Reproduce the entries word for word from the line containing "You are a computer-use agent. 536x626 pixels." through the last line of the entries, both ends included, and leave the pictures out.
○ ○ ○ ○
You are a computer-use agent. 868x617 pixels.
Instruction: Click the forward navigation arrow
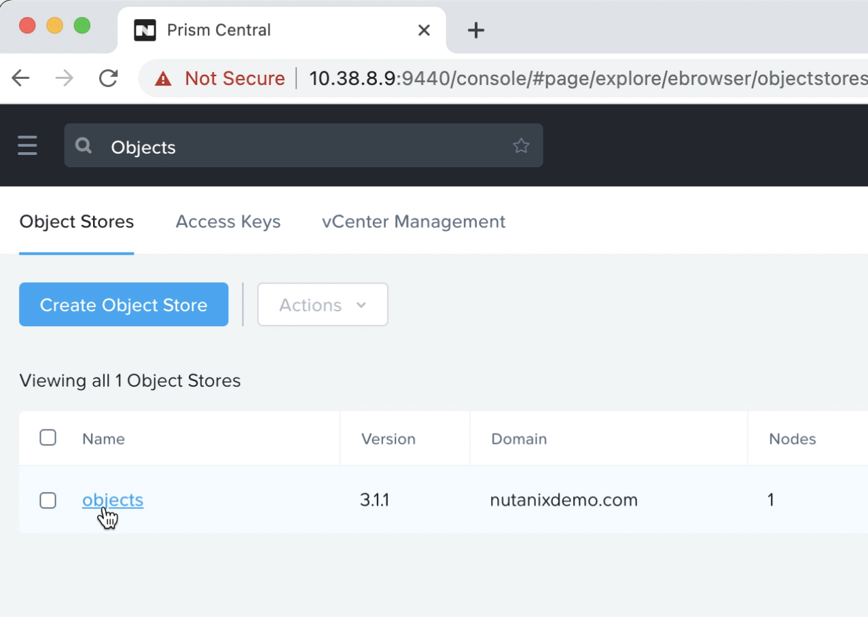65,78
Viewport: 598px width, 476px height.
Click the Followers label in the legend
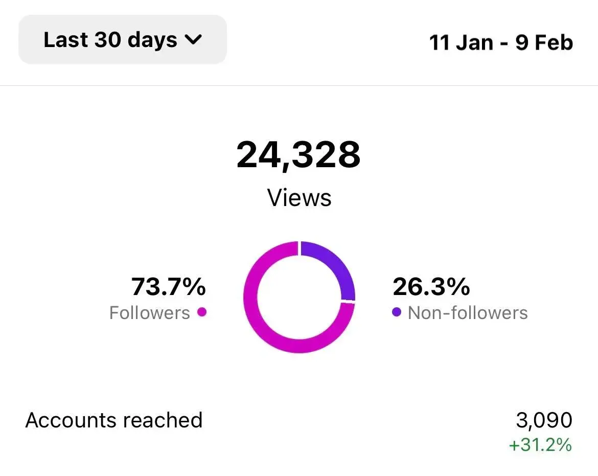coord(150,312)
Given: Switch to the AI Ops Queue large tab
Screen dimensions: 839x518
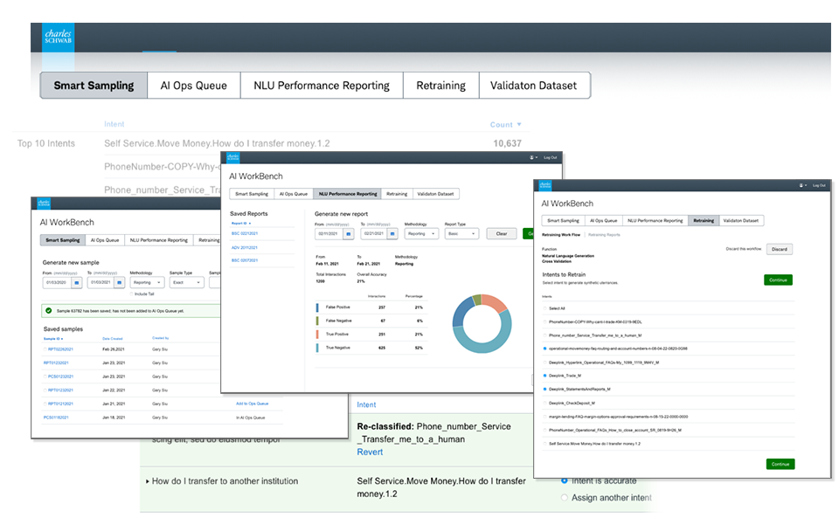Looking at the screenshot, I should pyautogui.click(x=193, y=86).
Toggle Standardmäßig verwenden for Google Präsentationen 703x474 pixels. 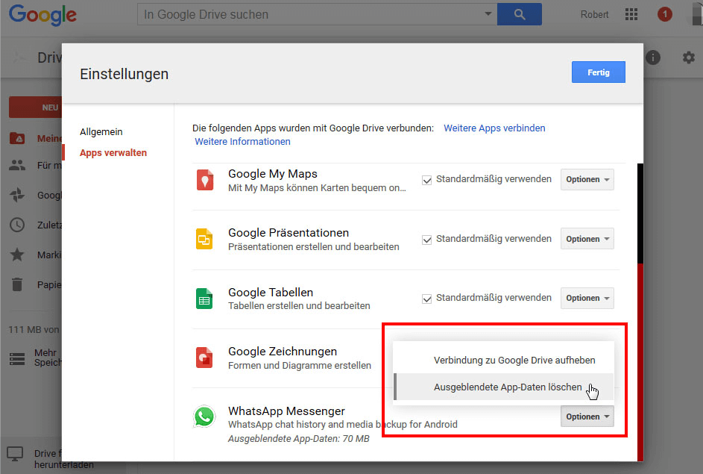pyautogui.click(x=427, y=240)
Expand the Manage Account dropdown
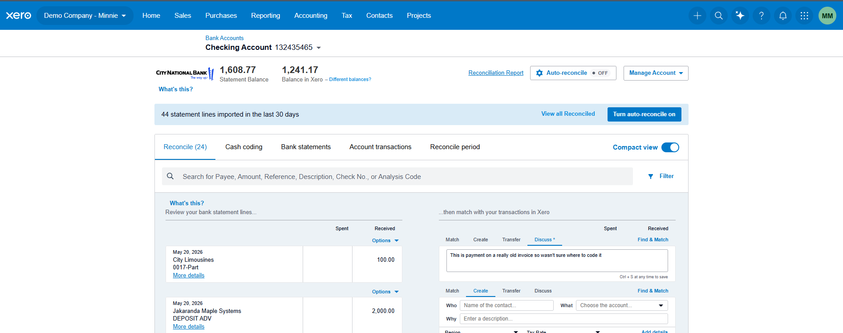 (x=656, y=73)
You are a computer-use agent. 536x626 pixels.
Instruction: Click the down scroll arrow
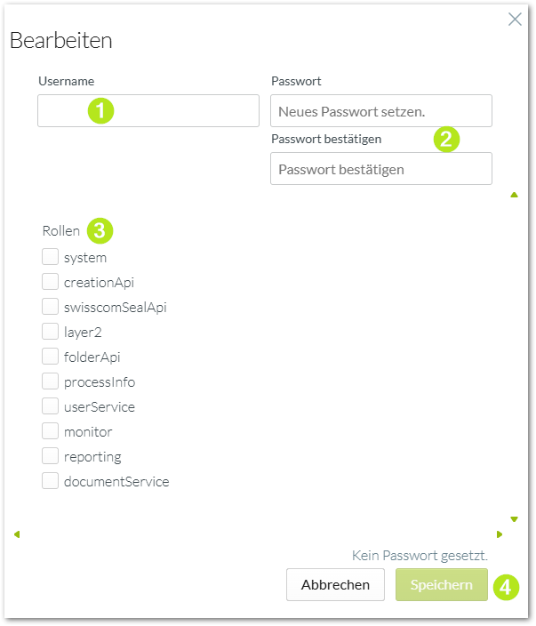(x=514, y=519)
○ ○ ○ ○
● EXPECTED ANSWER
You are a computer-use agent. 536x626 pixels.
Instruction: Click the down scroll arrow
(x=514, y=519)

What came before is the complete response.